TALLAHASSEE — Gov. Charlie Crist used the taxpayer-funded state plane Wednesday for a four-city media blitz that promoted a pro-business initiative but ended with a Miami campaign fundraiser.
The ceremonial bill signings that took him from Tallahassee to Orlando, Tampa, Fort Myers and, finally, Miami, touted legislation signed eight days ago to temporarily delay an unemployment compensation tax increase.
After the last event at the Greater Miami Chamber of Commerce, Crist was slated to attend a fundraiser for his Senate campaign on Fisher Island. Asked at the chamber if it was appropriate to travel to a campaign event on the state plane, Crist said, "So long as I'm doing this (bill signing) before I do something else, yes, ma'am."
The statement marked a reversal for the governor, who used to boast that he wouldn't fly the state plane to cities where he had both state business and campaign events.
"I don't think the taxpayer ought to get me to South Florida (for a fundraiser)," Crist told a Times/Herald reporter in June when asked why he was flying commercial. "I'm trying to do the right thing."
Total cost to taxpayers for Wednesday's fly-around: About $3,100, according to flight data on similar trips maintained by the Department of Management Services.
The governor toured the state Wednesday as polls show him falling further behind U.S. Senate rival Marco Rubio, who launched the first television ad of the race. The spot airing exclusively on FOX News aims to project a positive image of Rubio before Crist unleashes an anticipated onslaught of attack ads.

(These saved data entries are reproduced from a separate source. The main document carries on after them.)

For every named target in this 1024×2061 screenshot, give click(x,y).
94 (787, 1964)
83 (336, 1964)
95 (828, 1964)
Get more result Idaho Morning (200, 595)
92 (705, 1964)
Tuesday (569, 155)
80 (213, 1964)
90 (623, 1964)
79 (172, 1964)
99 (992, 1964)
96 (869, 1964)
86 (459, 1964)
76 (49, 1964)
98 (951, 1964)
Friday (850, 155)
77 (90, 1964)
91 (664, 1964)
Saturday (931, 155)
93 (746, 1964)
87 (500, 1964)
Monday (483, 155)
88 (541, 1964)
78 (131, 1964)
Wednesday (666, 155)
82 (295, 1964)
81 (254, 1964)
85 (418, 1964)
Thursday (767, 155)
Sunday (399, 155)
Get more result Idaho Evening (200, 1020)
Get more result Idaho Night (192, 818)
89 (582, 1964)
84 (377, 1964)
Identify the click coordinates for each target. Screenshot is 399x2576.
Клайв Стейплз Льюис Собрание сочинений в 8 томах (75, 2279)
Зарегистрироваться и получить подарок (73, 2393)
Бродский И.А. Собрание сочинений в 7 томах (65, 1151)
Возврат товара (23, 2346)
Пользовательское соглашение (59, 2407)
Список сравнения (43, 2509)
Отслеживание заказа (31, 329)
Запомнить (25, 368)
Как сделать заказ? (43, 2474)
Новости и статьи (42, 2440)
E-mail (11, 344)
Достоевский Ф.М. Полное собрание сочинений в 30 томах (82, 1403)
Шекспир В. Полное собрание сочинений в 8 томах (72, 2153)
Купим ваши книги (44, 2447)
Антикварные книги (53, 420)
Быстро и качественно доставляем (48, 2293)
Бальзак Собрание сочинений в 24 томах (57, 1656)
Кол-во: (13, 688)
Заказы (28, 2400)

"As we've seen over the last several days, Charlie Crist thinks this race is about attacking Marco Rubio and climbing the political ladder," said campaign strategist Todd Harris, referring to Crist's promotion of recent Times/Herald stories about Rubio's use of a party credit card for personal expenses and $250 million in pet projects in the 2000-2008 state budgets.
Crist vowed Wednesday to "abstain from special interest earmarks and pork barrel spending" if he is elected to Congress. The Rubio campaign quickly accused Crist of hypocrisy because he signed two of the budgets at issue into law, but vetoed just $3 million in Rubio-related earmarks.
Rubio's camp did not disclose the cost or breadth of the advertising run, except to say it was significant. Still, going on the air more than five months before the Aug. 24 primary suggests mounting fundraising strength, and marks another unexpected turn in what was supposed to be a cakewalk for the sitting governor.
The ad furthers Rubio's strategy to position himself as a political outsider at a time when anti-government sentiment is running high. Without a tie or jacket, Rubio looks more like a concerned father of four children than the former leader of the Florida House, speaking directly to the camera and kissing his toddler son. His daughters wear matching striped outfits.
"Washington is broken, and too many politicians don't get it," Rubio says. He adds, in a swipe at Crist's support for the president's $787 billion economic stimulus package: "America needs Republicans who will stand up to Barack Obama, not join him."
Rubio, who is Cuban-American, describes himself as "the son of exiles" in the commercial laced with echoes of the American dream.
Crist's use of the state plane recalled newspaper reports in the summer detailing the frequent flights of Lt. Gov. Jeff Kottkamp, Attorney General Bill McCollum and Chief Financial Officer Alex Sink. Sink's campaign for governor reimbursed the state for $17,022.75 worth of flights following criticism that she used the state plane to go to cities where she mixed state and campaign business.
Since the 2009 lawmaking session, Crist has participated in at least six multicity blitzes to tout new legislation or causes he is championing. The governor defended Wednesday's multicity bill signings, saying they were important to raise awareness in the business community.
"The point is to make sure they know what's happening and that there are good things that are occurring in our economy as it relates to their business specifically," Crist said. "It's what we've done since the beginning of our administration because people have a right to know."